*** Opening of AVAILABLE RECORDS ***

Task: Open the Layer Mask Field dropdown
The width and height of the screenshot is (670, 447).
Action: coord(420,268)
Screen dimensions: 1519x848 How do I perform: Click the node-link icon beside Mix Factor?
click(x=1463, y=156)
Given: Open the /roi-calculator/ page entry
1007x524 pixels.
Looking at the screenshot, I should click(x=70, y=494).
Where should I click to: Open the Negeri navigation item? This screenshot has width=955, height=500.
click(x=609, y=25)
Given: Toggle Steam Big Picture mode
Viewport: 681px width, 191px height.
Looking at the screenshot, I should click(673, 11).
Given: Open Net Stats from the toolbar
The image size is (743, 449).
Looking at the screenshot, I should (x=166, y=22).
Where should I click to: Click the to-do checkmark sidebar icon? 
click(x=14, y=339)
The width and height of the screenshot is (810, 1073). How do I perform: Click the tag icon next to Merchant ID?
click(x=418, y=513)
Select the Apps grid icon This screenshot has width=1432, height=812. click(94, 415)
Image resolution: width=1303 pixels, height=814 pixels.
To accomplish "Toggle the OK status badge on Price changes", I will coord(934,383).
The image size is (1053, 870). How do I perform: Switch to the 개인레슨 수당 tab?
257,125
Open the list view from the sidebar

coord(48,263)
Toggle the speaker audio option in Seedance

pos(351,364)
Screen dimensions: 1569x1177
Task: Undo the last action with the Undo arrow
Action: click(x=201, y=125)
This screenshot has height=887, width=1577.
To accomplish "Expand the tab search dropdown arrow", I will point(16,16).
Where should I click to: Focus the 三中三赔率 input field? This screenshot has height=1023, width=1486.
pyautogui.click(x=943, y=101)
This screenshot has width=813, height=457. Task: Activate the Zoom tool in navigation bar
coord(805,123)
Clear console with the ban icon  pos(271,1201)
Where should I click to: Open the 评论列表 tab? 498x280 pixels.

*** Close of AVAILABLE RECORDS ***

EXERCISE
Return a copy of each line in the entries that carries the string "dropdown".

ANSWER TO THIS PROBLEM
Task: Open the Layer Mask Field dropdown
To accomplish "Expand the tab search dropdown arrow", I will point(16,16).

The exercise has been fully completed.